Friday, May 13, 2016

Faire mieux que les Anciens, c'est souvent, dans un premier temps. ce dont on est convaincu d'être capable et dont on ne se préoccupe même pas non sans quelque mépris; puis vient le moment où l'on s'en devine incapable; cependant, comme on n'est pas seulement con et nul, mais également lâche et malhonnête, on n'en veut rien savoir; plus tard, bien plus tard, parfois, et parfois seulement, on comprend, eût-on jusque-là vénéré les Anciens au point d'en faire des dieux,  à quel point ils, mais seuls certains d'entre eux, demeurent indépassés et sont, peut-être même, indépassables, non sans se dire cependant  qu'on peut, pourrait  faire aussi bien qu'eux, quoique différemment et l'on parvient alors à effectivement faire mieux qu'eux, mais ça n'arrive que très rarement.

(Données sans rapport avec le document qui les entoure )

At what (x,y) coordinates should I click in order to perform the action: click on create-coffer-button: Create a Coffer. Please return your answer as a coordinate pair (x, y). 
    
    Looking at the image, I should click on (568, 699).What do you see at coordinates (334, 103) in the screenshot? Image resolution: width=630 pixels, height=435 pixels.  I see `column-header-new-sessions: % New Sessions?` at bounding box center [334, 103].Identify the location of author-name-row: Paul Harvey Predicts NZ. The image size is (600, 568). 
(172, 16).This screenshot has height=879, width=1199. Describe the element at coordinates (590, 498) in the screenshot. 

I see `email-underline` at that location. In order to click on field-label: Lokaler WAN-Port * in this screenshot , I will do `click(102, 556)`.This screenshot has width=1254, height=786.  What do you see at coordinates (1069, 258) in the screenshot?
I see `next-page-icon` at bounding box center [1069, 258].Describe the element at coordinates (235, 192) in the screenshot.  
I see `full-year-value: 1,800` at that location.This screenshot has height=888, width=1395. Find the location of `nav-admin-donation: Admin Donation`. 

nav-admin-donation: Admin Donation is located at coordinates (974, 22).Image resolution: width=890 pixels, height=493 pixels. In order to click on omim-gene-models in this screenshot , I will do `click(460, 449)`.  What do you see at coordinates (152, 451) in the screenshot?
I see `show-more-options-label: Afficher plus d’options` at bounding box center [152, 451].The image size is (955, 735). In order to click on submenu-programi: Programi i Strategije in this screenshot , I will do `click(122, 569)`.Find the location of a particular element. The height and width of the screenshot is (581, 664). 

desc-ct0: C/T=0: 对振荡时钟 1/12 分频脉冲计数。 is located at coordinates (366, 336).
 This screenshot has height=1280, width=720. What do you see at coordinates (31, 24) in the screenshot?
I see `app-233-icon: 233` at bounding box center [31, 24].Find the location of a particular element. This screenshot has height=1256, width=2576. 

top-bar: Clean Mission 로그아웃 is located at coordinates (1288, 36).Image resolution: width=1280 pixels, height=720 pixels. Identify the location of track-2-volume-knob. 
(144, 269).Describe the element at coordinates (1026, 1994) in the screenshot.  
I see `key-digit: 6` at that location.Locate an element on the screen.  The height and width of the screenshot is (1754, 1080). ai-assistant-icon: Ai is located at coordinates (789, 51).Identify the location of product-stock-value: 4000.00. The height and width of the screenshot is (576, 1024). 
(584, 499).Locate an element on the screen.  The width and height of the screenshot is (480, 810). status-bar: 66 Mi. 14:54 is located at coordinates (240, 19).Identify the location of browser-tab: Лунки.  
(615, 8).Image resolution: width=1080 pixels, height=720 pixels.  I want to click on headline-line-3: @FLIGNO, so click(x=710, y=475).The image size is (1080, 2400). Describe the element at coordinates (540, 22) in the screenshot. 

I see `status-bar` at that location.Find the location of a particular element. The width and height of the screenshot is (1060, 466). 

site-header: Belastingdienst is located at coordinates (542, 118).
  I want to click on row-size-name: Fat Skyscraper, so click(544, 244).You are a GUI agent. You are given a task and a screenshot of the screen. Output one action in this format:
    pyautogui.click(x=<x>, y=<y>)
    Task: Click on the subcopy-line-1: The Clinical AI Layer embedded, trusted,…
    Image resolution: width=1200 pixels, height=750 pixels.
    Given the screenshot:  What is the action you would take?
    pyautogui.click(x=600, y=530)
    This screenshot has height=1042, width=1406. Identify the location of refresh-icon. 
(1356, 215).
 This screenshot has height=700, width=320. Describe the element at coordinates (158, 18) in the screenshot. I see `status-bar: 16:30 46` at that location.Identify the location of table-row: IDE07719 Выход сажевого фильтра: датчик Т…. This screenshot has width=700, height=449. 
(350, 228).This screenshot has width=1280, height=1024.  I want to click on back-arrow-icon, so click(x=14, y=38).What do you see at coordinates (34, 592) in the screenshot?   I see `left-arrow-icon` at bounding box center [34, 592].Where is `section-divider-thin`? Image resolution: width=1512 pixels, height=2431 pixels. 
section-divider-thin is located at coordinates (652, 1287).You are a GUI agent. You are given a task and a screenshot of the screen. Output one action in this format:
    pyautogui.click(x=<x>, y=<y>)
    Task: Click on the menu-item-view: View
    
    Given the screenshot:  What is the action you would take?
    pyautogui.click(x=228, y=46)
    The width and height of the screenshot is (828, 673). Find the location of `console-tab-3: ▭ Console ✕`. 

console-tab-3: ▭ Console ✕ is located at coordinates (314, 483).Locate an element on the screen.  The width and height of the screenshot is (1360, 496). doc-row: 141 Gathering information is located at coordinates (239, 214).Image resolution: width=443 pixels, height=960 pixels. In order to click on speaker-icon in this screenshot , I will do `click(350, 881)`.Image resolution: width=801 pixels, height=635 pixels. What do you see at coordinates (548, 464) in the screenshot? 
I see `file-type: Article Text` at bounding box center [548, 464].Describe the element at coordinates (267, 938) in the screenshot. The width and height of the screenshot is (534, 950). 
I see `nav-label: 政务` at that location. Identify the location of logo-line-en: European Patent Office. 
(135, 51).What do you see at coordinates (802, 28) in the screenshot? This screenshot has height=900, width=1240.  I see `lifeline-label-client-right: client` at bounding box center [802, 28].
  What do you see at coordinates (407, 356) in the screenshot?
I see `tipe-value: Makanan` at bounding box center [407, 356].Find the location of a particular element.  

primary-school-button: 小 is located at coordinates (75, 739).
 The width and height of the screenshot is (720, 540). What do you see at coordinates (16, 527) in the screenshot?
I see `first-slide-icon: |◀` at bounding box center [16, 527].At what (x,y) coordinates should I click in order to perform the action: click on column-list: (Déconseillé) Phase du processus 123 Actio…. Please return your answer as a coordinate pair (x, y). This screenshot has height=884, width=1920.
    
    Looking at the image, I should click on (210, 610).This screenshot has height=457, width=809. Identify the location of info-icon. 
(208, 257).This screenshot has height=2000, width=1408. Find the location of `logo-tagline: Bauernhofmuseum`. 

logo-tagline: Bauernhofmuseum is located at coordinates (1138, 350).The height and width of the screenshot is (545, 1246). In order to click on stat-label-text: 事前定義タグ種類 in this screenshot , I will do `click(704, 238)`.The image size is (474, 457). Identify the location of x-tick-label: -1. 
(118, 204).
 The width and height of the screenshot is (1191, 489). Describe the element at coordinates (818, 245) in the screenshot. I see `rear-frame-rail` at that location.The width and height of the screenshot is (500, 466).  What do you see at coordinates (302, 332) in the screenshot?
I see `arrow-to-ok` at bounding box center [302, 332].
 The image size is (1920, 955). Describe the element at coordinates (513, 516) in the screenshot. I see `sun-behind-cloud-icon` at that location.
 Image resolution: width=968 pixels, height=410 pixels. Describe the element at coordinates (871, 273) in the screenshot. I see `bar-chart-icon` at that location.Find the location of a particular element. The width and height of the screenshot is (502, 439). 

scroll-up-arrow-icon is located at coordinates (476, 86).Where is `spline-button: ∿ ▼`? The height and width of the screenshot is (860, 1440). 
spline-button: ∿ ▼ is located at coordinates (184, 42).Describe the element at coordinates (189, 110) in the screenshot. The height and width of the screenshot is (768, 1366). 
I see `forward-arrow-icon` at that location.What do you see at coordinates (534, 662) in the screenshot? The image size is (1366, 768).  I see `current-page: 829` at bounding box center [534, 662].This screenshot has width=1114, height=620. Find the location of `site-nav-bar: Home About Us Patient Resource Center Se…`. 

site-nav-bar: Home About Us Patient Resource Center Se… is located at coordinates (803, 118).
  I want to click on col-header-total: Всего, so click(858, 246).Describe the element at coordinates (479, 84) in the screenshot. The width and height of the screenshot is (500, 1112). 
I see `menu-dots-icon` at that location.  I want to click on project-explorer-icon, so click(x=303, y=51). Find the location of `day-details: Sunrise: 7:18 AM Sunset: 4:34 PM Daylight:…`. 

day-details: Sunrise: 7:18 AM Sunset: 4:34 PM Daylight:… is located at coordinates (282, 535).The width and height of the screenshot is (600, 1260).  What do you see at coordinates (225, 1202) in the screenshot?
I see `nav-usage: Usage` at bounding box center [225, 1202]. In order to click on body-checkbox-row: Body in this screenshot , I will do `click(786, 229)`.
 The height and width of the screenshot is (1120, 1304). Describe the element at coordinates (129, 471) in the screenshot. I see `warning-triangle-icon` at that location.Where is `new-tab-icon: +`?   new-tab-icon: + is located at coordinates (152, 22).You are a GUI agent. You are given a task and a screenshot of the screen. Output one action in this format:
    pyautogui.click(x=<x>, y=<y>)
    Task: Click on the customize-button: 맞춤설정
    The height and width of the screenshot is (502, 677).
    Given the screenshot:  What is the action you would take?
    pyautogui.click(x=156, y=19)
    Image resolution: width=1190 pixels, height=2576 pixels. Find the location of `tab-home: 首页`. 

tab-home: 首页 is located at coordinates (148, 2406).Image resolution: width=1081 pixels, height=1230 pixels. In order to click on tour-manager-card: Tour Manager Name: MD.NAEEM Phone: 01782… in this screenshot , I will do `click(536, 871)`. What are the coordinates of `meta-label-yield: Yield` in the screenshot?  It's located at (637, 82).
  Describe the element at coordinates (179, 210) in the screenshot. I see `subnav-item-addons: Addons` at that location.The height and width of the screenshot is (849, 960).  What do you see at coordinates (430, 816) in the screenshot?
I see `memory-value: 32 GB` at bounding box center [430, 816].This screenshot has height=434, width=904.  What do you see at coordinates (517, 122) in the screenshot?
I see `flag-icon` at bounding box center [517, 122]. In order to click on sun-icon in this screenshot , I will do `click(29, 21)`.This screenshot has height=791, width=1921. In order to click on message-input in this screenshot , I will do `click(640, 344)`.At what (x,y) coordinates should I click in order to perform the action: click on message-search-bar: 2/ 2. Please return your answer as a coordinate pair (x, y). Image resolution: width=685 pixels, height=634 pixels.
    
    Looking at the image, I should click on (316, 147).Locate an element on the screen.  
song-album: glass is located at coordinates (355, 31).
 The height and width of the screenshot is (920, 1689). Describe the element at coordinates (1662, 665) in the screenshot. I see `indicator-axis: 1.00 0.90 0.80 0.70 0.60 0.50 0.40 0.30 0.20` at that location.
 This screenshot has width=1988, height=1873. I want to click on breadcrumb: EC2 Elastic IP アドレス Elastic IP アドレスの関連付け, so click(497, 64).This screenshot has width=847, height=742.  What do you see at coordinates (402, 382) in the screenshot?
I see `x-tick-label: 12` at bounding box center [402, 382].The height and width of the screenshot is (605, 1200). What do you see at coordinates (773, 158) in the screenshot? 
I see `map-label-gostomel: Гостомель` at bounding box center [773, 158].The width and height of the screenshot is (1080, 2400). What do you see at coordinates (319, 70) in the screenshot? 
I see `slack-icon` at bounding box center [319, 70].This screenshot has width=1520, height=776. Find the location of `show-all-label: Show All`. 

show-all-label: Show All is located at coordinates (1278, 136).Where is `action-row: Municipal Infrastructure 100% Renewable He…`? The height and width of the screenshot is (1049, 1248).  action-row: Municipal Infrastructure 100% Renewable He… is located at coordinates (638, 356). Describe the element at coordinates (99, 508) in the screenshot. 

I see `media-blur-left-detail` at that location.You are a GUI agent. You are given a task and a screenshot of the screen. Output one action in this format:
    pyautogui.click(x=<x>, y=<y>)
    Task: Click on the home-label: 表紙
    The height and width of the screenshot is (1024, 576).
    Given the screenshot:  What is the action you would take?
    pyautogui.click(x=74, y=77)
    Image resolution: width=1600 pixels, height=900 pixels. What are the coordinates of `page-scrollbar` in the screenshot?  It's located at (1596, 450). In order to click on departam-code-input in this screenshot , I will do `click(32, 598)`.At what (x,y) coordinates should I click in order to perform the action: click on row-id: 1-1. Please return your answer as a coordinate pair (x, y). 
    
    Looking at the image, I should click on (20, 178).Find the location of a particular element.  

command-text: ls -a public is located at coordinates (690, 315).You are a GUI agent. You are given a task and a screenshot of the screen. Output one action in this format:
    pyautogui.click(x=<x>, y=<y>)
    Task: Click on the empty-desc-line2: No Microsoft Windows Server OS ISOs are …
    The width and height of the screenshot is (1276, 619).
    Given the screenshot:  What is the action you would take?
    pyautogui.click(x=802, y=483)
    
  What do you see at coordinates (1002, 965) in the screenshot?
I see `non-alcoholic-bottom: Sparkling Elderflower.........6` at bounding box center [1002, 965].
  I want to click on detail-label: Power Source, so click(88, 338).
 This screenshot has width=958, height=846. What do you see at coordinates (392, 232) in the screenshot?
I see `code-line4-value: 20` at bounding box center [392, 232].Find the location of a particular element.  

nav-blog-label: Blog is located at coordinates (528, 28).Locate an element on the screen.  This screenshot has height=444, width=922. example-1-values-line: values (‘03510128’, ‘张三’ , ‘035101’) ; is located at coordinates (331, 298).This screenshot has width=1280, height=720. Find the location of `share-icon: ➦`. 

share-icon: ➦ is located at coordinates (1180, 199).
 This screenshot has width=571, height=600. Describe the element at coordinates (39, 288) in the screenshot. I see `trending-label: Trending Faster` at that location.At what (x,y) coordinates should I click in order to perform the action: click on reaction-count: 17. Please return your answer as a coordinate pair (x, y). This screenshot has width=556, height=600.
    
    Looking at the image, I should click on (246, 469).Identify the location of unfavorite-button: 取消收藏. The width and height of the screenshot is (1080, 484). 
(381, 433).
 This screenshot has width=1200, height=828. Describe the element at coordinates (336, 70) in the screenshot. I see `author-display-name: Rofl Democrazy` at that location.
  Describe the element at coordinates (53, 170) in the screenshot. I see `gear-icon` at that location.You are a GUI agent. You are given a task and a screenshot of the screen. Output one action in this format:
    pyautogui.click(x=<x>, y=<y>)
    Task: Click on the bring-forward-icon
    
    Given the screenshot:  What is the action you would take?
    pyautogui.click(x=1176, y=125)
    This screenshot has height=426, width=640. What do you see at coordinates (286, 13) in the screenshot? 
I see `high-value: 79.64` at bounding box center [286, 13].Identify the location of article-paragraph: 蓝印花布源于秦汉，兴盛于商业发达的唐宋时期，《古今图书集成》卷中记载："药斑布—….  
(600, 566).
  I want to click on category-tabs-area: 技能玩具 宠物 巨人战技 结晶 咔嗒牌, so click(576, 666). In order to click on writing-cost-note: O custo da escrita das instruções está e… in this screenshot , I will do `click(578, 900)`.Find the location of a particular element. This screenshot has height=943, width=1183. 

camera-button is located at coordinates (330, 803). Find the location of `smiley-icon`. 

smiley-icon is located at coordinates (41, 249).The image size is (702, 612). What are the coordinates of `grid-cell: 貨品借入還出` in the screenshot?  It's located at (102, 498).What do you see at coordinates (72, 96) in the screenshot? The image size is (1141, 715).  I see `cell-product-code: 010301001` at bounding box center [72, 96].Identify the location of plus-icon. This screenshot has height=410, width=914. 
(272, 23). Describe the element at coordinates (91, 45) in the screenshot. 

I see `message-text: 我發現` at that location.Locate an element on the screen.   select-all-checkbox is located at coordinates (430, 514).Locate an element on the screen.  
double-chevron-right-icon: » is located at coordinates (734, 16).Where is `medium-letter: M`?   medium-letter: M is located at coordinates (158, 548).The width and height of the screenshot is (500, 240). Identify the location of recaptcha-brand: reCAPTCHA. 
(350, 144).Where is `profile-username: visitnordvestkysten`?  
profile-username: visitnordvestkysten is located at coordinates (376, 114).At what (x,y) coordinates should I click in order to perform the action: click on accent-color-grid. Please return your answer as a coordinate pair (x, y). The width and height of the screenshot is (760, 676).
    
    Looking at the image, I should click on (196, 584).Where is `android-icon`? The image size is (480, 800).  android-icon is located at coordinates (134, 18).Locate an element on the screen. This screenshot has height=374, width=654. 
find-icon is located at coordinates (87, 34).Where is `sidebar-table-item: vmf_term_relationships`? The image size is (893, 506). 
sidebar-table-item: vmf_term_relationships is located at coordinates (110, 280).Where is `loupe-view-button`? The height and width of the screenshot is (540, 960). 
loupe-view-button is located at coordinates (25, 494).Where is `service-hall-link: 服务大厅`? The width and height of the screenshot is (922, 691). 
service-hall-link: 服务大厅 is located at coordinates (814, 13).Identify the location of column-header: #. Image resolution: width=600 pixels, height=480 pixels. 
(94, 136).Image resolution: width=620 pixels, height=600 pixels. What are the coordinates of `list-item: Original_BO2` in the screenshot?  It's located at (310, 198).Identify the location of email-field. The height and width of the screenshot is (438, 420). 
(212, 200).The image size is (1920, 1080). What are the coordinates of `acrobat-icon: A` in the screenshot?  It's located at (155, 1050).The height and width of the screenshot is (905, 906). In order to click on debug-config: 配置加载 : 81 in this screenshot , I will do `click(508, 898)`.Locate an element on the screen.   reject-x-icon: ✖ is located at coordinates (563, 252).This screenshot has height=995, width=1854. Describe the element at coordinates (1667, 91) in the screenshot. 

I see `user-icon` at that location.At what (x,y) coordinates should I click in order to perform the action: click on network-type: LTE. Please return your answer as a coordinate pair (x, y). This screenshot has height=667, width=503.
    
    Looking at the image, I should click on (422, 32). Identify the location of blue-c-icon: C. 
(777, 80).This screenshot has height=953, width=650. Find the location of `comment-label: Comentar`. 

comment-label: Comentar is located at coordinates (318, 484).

Plus d'un grand penseur donne souvent l'impression d'être superficiel et trivial et il n'est pas du tout impossible que l'on n'ait pas tort de juger tel ou tel penseur médiocre et  insignifiant, mais il s'agit d'une médiocrité, d'une trivialité dont ne seront jamais capables la plupart des gens.

C'est l'ignorance et la suffisance, cette forme ultime de la sottise, qui empêchent de juger à leur juste valeur les grands penseurs; si on les lisait mieux, on les comprendrait moins et l'on saurait alors qu'ils ne sont pas si simples qu'ils en ont l'air, et cela s'applique encore plus aux poètes qu'aux penseurs, en admettant que tout vrai penseur  , Heidegger par exemple, ne soit pas également et en même temps poète, et que tout authentique poète, Hölderlin par exemple, ne soit pas en même temps grand penseur; mais il y a longtemps, très longtemps que les présocratiques l'avaient compris, cela.

En pensant l'Histoire de la philosophie depuis Platon comme celle d'un perpétuel déclin, Heidegger a à la fois raison et tort, mais seuls ceux qui n'ont rien compris à Nietzsche et qui ne voient ce que le mage de Messkirch doit au solitaire de Sils- Maria n'hésiteront à trouver que Heidegger se trompe et a tort.

Il est très difficile de penser, surtout si l'on croit savoir ce que c'est que penser.

Il faut pour penser un abri spécial, abri invisible que le penseur se construit et qu'il transporte partout, mais dont personne ne sait rien.